- **Records for this task**
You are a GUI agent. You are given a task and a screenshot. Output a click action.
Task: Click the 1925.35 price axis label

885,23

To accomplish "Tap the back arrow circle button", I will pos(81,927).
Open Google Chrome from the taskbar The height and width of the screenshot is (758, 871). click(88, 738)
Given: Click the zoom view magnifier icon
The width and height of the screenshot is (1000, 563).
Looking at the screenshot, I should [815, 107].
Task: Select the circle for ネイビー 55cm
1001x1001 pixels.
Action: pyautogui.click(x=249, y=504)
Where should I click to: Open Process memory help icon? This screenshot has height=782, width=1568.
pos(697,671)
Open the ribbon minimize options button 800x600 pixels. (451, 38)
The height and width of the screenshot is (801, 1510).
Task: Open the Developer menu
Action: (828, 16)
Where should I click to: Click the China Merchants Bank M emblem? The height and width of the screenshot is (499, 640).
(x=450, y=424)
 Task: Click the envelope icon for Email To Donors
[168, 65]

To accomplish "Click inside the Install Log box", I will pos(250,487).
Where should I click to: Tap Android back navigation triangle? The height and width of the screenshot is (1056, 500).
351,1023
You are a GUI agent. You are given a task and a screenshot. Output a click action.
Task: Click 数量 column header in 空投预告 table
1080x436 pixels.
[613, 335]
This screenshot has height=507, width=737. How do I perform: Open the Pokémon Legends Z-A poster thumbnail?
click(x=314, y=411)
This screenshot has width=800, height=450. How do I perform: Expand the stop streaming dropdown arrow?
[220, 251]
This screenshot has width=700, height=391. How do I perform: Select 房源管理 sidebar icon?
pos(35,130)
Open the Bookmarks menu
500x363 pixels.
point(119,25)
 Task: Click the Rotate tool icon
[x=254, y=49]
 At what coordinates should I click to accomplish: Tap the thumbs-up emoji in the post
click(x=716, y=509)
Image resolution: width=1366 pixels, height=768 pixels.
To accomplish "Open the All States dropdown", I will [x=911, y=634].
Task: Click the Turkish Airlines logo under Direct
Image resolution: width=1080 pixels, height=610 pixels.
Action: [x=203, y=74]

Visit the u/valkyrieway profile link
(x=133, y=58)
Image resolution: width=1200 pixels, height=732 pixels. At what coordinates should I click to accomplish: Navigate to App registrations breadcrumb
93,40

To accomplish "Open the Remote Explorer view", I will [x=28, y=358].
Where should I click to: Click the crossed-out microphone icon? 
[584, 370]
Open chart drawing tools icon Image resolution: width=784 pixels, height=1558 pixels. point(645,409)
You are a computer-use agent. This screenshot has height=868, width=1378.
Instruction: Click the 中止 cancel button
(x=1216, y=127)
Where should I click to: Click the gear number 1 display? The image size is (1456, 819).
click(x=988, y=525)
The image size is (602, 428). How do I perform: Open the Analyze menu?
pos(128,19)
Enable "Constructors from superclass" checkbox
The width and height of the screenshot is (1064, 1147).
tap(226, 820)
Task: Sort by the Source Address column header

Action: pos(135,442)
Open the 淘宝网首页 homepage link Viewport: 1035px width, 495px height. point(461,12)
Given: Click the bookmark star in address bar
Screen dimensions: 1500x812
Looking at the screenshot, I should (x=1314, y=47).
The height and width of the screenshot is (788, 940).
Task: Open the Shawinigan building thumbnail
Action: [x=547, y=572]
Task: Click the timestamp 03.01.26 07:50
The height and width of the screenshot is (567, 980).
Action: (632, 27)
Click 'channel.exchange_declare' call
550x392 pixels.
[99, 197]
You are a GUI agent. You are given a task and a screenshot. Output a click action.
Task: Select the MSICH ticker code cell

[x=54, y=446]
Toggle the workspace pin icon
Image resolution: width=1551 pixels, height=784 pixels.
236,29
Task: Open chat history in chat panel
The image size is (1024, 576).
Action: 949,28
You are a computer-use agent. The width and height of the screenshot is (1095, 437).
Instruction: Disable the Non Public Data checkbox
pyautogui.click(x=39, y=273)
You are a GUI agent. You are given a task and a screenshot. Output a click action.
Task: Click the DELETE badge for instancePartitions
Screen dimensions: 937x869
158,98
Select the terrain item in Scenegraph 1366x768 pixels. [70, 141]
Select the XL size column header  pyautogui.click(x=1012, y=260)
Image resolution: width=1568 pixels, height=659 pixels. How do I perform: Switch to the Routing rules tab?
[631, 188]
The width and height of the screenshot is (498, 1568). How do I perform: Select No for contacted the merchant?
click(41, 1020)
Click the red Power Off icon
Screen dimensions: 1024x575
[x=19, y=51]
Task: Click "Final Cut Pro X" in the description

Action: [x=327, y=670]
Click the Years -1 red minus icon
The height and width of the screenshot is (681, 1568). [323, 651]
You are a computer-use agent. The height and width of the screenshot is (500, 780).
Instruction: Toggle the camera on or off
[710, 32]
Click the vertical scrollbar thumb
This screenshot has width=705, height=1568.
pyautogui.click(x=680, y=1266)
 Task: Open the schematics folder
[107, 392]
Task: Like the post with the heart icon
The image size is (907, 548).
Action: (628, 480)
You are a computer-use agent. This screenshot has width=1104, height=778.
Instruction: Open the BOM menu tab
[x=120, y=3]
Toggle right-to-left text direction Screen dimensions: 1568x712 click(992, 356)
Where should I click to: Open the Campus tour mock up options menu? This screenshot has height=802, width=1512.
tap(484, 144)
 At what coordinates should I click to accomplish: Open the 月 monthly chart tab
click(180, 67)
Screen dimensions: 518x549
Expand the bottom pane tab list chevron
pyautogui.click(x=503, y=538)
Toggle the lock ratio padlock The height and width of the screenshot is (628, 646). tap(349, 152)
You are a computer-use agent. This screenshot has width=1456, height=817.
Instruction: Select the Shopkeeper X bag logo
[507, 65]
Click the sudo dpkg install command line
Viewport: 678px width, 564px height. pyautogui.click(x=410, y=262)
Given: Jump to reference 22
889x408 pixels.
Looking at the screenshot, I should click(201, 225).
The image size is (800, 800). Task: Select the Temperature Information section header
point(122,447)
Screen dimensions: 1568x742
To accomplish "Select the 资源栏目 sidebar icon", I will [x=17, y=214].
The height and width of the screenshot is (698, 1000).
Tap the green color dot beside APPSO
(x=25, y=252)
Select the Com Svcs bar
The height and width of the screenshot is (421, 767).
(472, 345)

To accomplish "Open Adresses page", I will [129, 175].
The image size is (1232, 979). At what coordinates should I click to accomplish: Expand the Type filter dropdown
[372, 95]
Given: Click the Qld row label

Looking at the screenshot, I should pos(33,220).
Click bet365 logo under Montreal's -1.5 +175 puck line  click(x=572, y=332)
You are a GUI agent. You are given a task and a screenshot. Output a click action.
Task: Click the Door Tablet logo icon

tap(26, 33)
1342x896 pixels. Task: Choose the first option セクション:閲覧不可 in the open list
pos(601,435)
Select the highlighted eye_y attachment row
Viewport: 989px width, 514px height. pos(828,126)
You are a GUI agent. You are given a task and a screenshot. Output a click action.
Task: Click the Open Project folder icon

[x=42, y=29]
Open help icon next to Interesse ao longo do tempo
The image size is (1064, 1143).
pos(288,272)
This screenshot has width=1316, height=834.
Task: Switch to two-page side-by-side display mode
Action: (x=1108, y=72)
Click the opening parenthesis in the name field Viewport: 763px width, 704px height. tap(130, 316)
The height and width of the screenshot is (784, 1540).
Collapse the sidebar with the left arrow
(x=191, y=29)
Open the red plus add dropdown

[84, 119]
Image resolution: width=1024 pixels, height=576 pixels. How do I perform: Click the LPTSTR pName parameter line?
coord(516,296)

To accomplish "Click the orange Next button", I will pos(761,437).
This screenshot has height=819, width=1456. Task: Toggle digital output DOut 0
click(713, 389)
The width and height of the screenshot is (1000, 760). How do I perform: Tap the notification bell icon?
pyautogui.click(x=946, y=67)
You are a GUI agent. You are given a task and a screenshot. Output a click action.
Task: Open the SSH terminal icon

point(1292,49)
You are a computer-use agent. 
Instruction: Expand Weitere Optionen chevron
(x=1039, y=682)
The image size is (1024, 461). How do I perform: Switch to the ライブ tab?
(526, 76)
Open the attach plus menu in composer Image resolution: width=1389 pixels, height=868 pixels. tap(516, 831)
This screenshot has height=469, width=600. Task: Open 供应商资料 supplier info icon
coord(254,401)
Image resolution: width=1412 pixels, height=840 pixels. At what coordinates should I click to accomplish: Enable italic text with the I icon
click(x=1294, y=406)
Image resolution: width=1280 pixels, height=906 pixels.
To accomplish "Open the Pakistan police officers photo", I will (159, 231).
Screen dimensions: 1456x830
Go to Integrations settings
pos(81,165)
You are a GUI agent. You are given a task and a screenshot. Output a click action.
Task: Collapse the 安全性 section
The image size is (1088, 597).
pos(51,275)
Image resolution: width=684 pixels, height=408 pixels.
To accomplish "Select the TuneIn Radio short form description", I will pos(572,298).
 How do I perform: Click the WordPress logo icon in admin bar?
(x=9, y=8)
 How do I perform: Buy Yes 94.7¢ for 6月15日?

- **The exercise**
Can you print everything from the line containing "Image resolution: width=1412" down to the line containing "pos(51,275)" in the records above, repeating those lines exactly and nothing else?

- **The completed task**
Image resolution: width=1412 pixels, height=840 pixels. At what coordinates should I click to accomplish: Enable italic text with the I icon
click(x=1294, y=406)
Image resolution: width=1280 pixels, height=906 pixels.
To accomplish "Open the Pakistan police officers photo", I will (159, 231).
Screen dimensions: 1456x830
Go to Integrations settings
pos(81,165)
You are a GUI agent. You are given a task and a screenshot. Output a click action.
Task: Collapse the 安全性 section
The image size is (1088, 597).
pos(51,275)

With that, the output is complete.